All right, fine, I'm not going to disagree that it's easier to setup an OEM system. But let's take the entire picture into context. What would you rather drive - a Porsche 928 (ooooh... low blow!) or a Cadillac Escalade? Both are big investments. One, the Escalade, is the pinnacle of ease. It comes with an automatic transmission; it drives easy, has a lot of tamed ponies under the hood and is one of the most comfortable vehicles around.

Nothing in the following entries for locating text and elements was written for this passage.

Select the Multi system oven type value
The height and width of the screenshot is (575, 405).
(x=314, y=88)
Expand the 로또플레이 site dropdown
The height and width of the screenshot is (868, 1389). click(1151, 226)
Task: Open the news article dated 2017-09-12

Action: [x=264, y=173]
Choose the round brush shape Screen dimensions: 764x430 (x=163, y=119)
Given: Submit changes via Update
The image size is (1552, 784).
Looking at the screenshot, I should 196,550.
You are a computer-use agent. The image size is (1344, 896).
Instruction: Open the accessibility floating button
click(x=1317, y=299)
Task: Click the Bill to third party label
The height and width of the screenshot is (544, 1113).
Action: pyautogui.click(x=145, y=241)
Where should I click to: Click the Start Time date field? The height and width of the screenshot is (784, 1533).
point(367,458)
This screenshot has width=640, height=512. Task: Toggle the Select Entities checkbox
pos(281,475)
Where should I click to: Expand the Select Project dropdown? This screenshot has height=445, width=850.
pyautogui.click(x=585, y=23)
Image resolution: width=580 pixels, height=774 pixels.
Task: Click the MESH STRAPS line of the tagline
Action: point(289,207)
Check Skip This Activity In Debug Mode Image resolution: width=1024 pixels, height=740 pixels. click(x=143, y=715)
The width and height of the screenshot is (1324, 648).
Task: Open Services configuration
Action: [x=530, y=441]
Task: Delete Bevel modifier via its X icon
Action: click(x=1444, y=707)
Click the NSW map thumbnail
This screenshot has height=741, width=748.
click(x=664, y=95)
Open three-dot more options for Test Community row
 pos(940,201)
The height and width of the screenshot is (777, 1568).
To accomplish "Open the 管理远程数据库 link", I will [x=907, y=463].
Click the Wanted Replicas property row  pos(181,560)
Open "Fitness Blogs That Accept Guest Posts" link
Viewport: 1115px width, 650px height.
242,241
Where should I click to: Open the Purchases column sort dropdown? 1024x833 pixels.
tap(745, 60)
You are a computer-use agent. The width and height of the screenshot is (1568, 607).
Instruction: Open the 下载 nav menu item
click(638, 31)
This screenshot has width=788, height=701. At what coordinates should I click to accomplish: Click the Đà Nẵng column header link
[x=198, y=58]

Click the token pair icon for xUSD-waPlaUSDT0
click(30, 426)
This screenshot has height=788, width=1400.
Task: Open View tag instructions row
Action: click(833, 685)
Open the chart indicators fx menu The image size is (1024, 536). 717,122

The 928, on the other hand, is a tough car to drive. To drive the Porsche, as it should be -i.e. fast, you need a lot of skill and experience. You'll need to learn to drive a very sharp manual transmission and there's a lot of power you'll need to tame. It might be an excellent design but it's nowhere near as comfortable as the big old Escalade. Want to fit some skis for a trip to the mountains in the 928? That'll take you some work. Got a family and they want to go to Disneyland? Well, too bad - that's going to be a tough trip with so little room in the car. In short, the Porsche is going to require a lot of work, attention and patience. However, once it gets on the road doing its thing, it will do it a hell of a lot better than any fat Escalade.
The Cadillac, on the other hand, would require no effort to get some skis or kids in. You can abuse it and let that fancy warranty make up for your bad treatment. With the Porsche, there is no such luxury - 928s are long discontinued and if you bought one, any problems it has are solely yours now. Of course, once you find yourself on the road, which one would you rather have? The big, fat, ungainly Cadillac SUV or the fast, sleek Porsche 928?
It's the same deal with computers. Sure you can buy an OEM system and let it chug away, bogged down by substandard parts and worthless software packages. It's the easy, comfortable choice - you've got a warranty, you've got tech support, who cares if it doesn't perform, right? Of course, can you say that honestly when your Porsche-driving neighbor buys a computer for the same price that is twice as fast as yours?